Final blog post: managing the data

In terms of the data, this project was both simpler and more complex than the first stage. The fact that we were only dealing with data from a single institution made a big difference: we didn’t have to worry about ensuring that our classifications of data matched across different institutional systems and we only had one set of people to talk to when the data wasn’t quite what we were expecting!

On the other hand, the data itself was considerably more complicated. We had a larger number of variables to manage, and in many cases the data didn’t present itself in the ideal format for analysis. So a lot of the work on this round of the project was taken up with recoding data – and that involves not just hours of shouting at Excel but also a bit of brainpower to decide how to create groups and sub-groups within different variables.

Let’s take, as an example, the ‘ethnicity’ variable. The data provided by Huddersfield divided students into 20 different ethnicity categories, some of which had only a handful of students in them. This was problematic for two reasons – first, the students might potentially be identifiable in such small groups, and second, it was very unlikely that statistical tests would reveal any meaningful differences at that level of detail. By grouping the 20 categories into 5 or 6, we protected student identities and increased the viability of our statistical tests.

Now, it’s important to stress that you must not simply regroup data in order to get a statistically significant result, trying lots of different groupings until you get one that gives you the numbers you want. We had to have some theoretical underpinning to our categorisation – and this is where the ‘brainpower’ I mentioned earlier comes in. We could have categorised everyone into ‘white’ and ‘non-white’ but this wouldn’t necessarily give us particularly useful information: it would not reveal any differences between non-white groups, which might be important when planning activities to support those various groups. So we were looking for a happy medium somewhere between 20 and 2 groups.

Luckily, this is a problem that other researchers have faced before, and we were able to borrow from some fairly standard categories (you can see them in more detail in this post). Even then, though, we had to scratch our heads a bit to map the Huddersfield categories onto the new ones. For example, we had several groups called things like ‘Black – Other’ and ‘Asian – Other’. Should we put these into one big ‘other’ category, or into ‘Black’ and ‘Asian’ respectively? In the end, we felt that we didn’t have enough information to put them into the more specific categories. For example, our ‘Asian’ category referred specifically to the Indian subcontinent, and we grouped China separately. But we didn’t know whether our ‘Asian – other’ students were of Indian or Chinese heritage, or whether they were from one which didn’t fit into our existing groups – Korean, or Thai, for example.

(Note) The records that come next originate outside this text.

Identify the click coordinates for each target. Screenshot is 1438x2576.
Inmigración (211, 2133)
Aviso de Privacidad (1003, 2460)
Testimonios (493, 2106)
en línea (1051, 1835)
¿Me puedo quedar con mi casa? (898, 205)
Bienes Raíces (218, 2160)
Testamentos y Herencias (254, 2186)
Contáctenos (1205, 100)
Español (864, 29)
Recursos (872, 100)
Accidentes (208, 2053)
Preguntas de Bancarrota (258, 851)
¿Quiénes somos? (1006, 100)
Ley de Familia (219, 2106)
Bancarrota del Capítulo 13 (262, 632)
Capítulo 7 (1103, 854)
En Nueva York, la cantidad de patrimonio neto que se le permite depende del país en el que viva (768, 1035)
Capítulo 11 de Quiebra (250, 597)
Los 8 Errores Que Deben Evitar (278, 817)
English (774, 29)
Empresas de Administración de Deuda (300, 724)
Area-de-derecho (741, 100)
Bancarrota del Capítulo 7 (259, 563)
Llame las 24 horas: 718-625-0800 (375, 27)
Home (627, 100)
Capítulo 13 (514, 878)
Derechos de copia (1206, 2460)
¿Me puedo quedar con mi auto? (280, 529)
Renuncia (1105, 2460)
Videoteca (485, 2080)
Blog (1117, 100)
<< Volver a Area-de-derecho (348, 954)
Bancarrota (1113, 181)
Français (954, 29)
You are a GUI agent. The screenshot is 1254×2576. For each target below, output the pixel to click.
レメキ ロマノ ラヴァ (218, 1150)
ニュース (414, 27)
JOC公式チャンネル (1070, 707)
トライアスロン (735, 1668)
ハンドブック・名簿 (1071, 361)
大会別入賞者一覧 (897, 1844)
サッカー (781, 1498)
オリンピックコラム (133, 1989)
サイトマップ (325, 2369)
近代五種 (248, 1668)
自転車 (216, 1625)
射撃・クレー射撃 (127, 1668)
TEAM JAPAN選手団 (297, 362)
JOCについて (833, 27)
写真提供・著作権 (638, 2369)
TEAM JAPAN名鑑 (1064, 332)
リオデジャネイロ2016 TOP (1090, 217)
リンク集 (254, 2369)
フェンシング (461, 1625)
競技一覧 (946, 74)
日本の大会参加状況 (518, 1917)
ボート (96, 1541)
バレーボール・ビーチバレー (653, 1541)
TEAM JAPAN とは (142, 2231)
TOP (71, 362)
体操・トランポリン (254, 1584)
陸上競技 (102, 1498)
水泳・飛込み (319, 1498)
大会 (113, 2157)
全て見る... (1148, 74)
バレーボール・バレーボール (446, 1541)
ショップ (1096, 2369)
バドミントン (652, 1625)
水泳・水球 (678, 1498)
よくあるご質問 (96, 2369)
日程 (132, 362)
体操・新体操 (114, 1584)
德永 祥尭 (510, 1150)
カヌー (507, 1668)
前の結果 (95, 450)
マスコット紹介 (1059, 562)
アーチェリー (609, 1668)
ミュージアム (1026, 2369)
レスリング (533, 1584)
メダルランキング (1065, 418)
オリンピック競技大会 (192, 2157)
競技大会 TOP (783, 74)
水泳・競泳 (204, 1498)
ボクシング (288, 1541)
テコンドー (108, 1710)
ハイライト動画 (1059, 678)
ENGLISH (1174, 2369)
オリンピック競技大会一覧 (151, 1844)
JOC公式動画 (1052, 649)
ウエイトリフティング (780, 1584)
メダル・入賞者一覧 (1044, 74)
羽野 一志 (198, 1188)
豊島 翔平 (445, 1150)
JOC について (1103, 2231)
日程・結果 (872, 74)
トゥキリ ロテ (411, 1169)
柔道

In some cases, we didn’t have standard categories to borrow from, and had to create our own. For example, our data held only the names of courses that students were following, not their discipline or school. So when trying to group by subject, we had to start from scratch, taking the 100-odd courses and grouping them to allow analysis. We did this with the help of the library staff: it’s fairly likely that if we’d used other Huddersfield staff members we would have ended up with slightly different classifications. In the same way, other institutions might have a different take on how best to organise such data, according to their own organisational set-ups.

All in all, arranging and managing the data was one of the more time-consuming elements of the project. This is something that is only likely to get trickier if the project were working with data from several institutions. This begins with coding the text-based data: for example, imagine that one institution records students as ‘Black – African’, another, as ‘African (Black)’ and another as ‘Black African’. It’s not too difficult to get Excel to recognise that these are all the same thing, but it would be very time consuming to do it for each response in a number of variables. And for some variables it might involve some intellectual effort to decide upon equivalence – discipline is a particularly good example of this. Each university will offer slightly different courses, and it will take work to map them onto each other.

After the variables have been coded and brought into alignment, another challenge exists in ensuring that analysis works for all partners. Take country of domicile as an example. Some universities may have a particularly large number of students from, say, the Middle East, and want to separate that out as an analytic category. But, given that we need to keep the overall numbers of analytic categories low in order for the analysis to work and that different universities are likely to have different areas of geographic interest, how do we decide on the best groupings?

We’ll have to have a think about how best to address these challenges, if the research is to progress to include a wider number of institutions who want to work together and pool their data.